Un mensonge peut en cacher un autre – Chapitre 1

Un mensonge peut en cacher un autre – Chapitre 1

Introduction

 
Je vous propose aujourd’hui la lecture d’un très court roman que j’ai écrit pour un concours il y a quelques mois. Il se compose de 17 chapitres qui font chacun l’objet d’un « article » afin de garder un certain confort de lecture. Un chapitre sera publié chaque jour jusqu’à atteindre la fin de l’histoire. Vous aurez donc le choix de lire l’ensemble ou une sélection, voire de commencer par la fin…
Bonne lecture !
 
 

Un mensonge peut en cacher un autre

Une histoire de Sandrine Walbeyss

Chapitre 1) Tristan

 
 
Tristan avait fini par céder. Au bout de deux semaines, ayant épuisé toutes les excuses qu’il avait osé lui présenter, il avait rendu les armes. Fallait-il qu’il aimât Lila pour se rendre dans un restaurant végétarien !
 
Il connaissait Lila depuis trente ans et elle était sa meilleure amie. Ils ne s’étaient jamais perdus de vue depuis leur rencontre à l’école maternelle. Ils s’étaient suivis jusqu’au lycée, puis, malgré leurs différences de parcours, étaient toujours restés en contact. C’est Lila qui avait consolé Tristan lors de chacune de ses ruptures amoureuses. C’est encore elle qui lui avait remonté le moral lorsqu’il avait été licencié de son poste d’ingénieur en informatique. Et elle qui lui avait ouvert les yeux sur l’illusion de bonheur qu’il considérait comme sa vie. Sans elle il serait encore à l’étroit dans les transports en commun parisiens, le nez sur son téléphone, à essayer de ne pas perdre le fil des informations minutes et des nouvelles essentielles d’un monde trop pressé pour prendre le temps de vivre.
 
Tristan passa en revue la boutique, pour vérifier que tout était en ordre avant de fermer.

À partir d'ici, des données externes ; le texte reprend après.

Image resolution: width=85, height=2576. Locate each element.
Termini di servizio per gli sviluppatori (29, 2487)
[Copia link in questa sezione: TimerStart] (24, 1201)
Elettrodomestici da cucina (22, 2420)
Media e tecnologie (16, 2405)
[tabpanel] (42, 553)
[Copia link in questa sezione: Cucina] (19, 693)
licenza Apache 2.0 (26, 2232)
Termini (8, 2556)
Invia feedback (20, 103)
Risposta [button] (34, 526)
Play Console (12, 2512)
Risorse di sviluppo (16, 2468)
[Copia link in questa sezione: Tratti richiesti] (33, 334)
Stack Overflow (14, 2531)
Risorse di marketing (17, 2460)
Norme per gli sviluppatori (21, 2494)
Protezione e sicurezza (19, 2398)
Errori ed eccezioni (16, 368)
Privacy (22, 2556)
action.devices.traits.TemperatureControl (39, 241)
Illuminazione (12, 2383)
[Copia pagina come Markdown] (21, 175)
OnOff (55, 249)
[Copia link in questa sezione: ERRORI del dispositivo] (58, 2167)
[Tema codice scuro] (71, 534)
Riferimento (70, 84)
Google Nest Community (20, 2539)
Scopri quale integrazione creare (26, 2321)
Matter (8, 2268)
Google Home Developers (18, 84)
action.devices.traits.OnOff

Bruno, son associé, était parti de bonne heure car il s’occupait des livraisons à domicile. C’est lui qui en avait eu l’idée et ça fonctionnait très bien. Leurs premiers clients avaient été des personnes âgées qui peinaient à se déplacer et appréciaient ce service sur mesure. D’autres avaient suivi, même parmi les jeunes et moins jeunes cadres dynamiques, et leur faisaient confiance pour la qualité de leurs produits artisanaux et régionaux.
 
Il ferma la porte sans oublier de descendre le rideau de fer et prit la direction de l’appartement de Lila. Elle était revenue dans la région depuis trois ans, ayant elle aussi quitté la vie parisienne pour l’Auvergne sans regrets. Avec son expérience, elle avait décroché sans difficultés un poste de journaliste au quotidien régional, la Montagne, où elle s’occupait de la rubrique économie. Ce qui lui manquait le plus, c’était le choix de la capitale en termes de restaurants alternatifs. Lila avait en effet cessé de manger de la viande depuis près de dix ans, après une indigestion liée à l’absorption massive de viande et de charcuterie lors d’un mariage d’amis communs. Tristan avait eu beau lui expliquer qu’une indigestion n’était aucunement liée à la qualité de la viande ingérée mais plutôt à sa quantité, elle n’avait pas voulu en démordre. Du jour au lendemain, elle qui était aussi friande de saucisson que de pot-au-feu avait décidé d’arrêter complètement tous les produits carnés. Tristan savait combien les mois suivants avaient été difficiles, lui qui était passé la voir chaque jour pour l’empêcher de déprimer car elle ne sortait plus pour ne pas être tentée de replonger.
 
L’ouverture de ce nouveau restaurant végétarien en ville était donc un cadeau pour elle et elle insistait pour y emmener Tristan depuis des jours. Reconnaissant que Lila était de bonne composition et qu’elle ne se formalisait pas lorsqu’il y avait de la viande aux repas qu’il organisait chez lui, il trouvait normal de la soutenir, même s’il avait repoussé le plus longtemps possible la mise en application concrète de son principe. Ce n’est pas qu’il craignait de manger des légumes ou des céréales, il devait reconnaître que la cuisine végétarienne était souvent bien assaisonnée et cuisinée, mais plutôt qu’il ne voulait pas tomber sur des intégristes qui auraient tenté de le convertir. Ils n’avaient aucune chance et Tristan ne voulait pas entrer dans un débat inutile et stérile où les deux parties seraient convaincues d’avoir raison. Depuis sa reconversion comme boucher-charcutier, il était heureux. Fier de sa jolie boutique et de la viande de qualité qu’il vendait. Et il n’était pas prêt à devenir végétarien.